Executive presence has nothing to do with having a title or a particular position. It’s not even about being an executive. It’s best defined as a kind of chemistry that attracts people and makes them want to know you when you walk into a room.

It’s a special quality—when you have it, people will notice you. As a leader at any level, it helps you attract followers. It sets you apart.  Watch my video about Executive Presence.

So how do you develop executive presence? This is not something you can go out and buy, like a suit or a watch. It’s infused in every touch point you have with people, from how you shake hands to how you leave a voicemail message to how you work a room. It’s how you enable others to shine.
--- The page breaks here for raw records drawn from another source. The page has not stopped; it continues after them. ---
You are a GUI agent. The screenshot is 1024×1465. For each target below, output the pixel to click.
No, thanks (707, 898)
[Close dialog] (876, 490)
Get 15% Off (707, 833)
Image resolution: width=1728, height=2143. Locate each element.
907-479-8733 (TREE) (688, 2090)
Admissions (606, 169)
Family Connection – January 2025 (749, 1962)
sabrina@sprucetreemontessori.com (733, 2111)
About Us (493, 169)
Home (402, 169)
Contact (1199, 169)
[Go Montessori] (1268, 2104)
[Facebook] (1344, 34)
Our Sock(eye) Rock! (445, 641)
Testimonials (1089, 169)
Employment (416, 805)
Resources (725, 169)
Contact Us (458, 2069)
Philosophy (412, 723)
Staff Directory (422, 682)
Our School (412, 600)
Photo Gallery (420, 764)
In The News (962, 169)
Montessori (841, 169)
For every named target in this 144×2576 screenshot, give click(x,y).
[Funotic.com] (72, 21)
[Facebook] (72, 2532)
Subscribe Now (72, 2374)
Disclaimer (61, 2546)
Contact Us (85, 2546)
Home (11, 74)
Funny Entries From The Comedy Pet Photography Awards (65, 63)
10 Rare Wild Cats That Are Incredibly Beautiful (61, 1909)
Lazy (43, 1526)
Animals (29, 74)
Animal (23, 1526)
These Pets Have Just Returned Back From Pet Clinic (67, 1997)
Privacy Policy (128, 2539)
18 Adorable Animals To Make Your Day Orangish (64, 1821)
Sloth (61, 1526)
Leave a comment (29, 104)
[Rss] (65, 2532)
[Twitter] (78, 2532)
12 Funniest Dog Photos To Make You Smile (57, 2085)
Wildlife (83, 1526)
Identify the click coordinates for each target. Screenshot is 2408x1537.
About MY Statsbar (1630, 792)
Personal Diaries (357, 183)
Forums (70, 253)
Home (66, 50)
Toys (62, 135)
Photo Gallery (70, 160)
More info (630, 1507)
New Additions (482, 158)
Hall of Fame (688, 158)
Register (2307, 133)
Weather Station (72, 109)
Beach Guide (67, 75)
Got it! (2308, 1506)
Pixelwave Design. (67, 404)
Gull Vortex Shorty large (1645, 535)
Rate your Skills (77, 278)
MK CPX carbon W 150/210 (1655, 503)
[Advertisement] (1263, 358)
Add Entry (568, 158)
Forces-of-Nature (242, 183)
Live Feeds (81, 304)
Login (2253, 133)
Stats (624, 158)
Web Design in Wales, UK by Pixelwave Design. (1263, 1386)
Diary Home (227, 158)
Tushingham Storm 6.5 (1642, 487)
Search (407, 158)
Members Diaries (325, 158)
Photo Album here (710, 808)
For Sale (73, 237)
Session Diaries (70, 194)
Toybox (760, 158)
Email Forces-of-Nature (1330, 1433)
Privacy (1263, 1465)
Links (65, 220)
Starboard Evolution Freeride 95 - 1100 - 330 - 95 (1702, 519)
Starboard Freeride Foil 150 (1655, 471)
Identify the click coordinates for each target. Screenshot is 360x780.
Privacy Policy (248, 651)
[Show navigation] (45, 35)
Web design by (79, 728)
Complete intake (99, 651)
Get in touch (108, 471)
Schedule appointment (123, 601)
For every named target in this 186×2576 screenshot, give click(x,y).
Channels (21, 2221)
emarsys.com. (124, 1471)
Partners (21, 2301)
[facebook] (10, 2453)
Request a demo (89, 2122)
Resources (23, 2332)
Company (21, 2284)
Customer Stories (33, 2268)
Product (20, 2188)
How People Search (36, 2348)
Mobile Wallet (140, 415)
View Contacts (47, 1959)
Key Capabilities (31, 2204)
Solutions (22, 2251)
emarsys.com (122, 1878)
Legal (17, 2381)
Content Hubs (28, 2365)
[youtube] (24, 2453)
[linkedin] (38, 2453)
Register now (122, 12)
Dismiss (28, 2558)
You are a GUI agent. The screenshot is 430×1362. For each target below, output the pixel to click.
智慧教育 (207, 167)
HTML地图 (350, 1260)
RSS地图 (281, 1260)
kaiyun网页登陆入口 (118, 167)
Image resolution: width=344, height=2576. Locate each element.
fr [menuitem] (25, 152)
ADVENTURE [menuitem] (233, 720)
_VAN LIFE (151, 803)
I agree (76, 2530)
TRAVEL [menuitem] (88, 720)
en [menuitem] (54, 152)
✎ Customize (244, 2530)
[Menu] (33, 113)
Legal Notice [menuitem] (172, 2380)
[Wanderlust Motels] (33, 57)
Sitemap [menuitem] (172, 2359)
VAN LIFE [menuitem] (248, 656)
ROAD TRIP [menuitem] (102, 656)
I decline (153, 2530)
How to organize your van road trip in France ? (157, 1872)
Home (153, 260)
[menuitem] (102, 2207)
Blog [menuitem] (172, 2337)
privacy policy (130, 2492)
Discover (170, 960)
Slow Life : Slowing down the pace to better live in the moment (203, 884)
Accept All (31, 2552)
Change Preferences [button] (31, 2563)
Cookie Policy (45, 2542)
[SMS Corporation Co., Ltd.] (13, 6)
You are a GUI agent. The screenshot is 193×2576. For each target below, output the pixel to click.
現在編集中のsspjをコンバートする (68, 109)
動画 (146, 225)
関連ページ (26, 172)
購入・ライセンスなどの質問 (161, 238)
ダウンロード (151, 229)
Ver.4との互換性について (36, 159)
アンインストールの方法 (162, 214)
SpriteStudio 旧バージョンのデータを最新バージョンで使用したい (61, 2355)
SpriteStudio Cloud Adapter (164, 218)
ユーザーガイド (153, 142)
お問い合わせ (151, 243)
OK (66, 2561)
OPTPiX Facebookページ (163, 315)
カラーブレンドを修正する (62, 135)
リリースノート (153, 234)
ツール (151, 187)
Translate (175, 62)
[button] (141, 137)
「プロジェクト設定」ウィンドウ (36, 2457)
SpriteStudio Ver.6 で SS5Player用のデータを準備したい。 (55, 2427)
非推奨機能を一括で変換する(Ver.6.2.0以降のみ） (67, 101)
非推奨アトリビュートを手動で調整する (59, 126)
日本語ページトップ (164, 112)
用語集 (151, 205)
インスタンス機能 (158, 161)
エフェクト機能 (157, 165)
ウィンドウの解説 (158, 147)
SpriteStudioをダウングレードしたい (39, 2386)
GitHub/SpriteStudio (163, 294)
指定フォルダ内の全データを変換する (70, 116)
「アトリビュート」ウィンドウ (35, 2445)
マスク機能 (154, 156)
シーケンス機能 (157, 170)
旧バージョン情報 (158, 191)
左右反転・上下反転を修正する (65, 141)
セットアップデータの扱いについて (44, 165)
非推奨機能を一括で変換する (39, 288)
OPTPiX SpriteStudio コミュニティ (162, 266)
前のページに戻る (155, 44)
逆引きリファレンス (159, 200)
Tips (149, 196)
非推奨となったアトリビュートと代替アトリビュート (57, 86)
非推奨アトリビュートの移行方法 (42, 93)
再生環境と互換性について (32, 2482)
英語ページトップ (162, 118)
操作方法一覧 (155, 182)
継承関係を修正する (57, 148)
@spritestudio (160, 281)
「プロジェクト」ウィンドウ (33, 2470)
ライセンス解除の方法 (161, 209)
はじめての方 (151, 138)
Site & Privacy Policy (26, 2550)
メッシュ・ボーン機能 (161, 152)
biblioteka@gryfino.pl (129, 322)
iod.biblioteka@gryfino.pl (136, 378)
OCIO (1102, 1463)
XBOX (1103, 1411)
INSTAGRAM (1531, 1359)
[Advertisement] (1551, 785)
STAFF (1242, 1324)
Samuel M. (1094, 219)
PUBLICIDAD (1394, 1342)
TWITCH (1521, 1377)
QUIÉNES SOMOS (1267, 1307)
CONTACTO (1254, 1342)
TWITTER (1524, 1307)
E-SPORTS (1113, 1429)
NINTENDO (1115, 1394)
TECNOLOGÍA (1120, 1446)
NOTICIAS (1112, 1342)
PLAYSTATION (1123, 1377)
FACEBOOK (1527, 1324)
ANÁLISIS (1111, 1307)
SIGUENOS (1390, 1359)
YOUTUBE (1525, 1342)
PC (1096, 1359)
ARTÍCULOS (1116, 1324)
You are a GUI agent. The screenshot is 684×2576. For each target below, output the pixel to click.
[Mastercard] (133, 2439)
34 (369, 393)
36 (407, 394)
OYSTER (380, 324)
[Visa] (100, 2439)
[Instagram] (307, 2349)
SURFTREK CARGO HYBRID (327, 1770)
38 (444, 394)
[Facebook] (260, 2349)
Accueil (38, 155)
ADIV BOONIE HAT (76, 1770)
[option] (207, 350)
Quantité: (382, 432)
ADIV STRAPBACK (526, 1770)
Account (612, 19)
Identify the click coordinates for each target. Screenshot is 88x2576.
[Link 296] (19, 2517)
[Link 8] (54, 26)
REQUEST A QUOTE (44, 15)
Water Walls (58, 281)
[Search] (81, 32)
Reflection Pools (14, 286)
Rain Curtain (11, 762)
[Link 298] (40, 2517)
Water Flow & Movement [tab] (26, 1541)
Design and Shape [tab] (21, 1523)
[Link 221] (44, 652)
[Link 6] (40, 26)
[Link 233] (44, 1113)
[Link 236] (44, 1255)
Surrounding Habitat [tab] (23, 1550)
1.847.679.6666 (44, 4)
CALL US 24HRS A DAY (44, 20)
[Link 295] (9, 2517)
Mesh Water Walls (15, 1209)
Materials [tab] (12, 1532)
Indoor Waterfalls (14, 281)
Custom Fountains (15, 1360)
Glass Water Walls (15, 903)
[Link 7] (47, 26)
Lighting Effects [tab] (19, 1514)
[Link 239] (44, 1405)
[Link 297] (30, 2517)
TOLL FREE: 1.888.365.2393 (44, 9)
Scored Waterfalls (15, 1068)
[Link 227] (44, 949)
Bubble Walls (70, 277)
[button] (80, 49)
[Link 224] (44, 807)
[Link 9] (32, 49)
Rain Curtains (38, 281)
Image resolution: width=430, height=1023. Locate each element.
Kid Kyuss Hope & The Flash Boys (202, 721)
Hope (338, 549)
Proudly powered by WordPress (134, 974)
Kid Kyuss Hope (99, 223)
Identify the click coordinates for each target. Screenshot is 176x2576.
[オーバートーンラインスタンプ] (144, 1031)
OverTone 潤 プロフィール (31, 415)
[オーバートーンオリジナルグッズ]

Years ago, I began working with a woman who had an important title within her organization (she was CFO), but she had been told she lacked executive presence. Once I met with her, I realized that assessment wasn’t entirely correct. It’s not that she lacked executive presence; she just didn’t know how to tap into it. In our work together, she learned how to showcase her expertise. She already possessed the knowledge and competence but didn’t always come across as confident when she engaged with others.

Gaining executive presence wasn’t about changing this very capable individual. Rather, she gave herself permission to be who she was, and to present that image with greater presence and power.

When you possess executive presence, you become a role model for others. It enhances the respect people have for you and encourages them to seek you out for your expertise. It defines your reputation, which I describe as your “brand.” That brand, however, is not something you can own—it’s “bestowed” on you by how others see you.

By developing executive presence, you create stronger leadership. This is not positional, but personal—which means it has to be earned. When you earn that respect, you gain the ability to influence others, who will gladly follow your lead.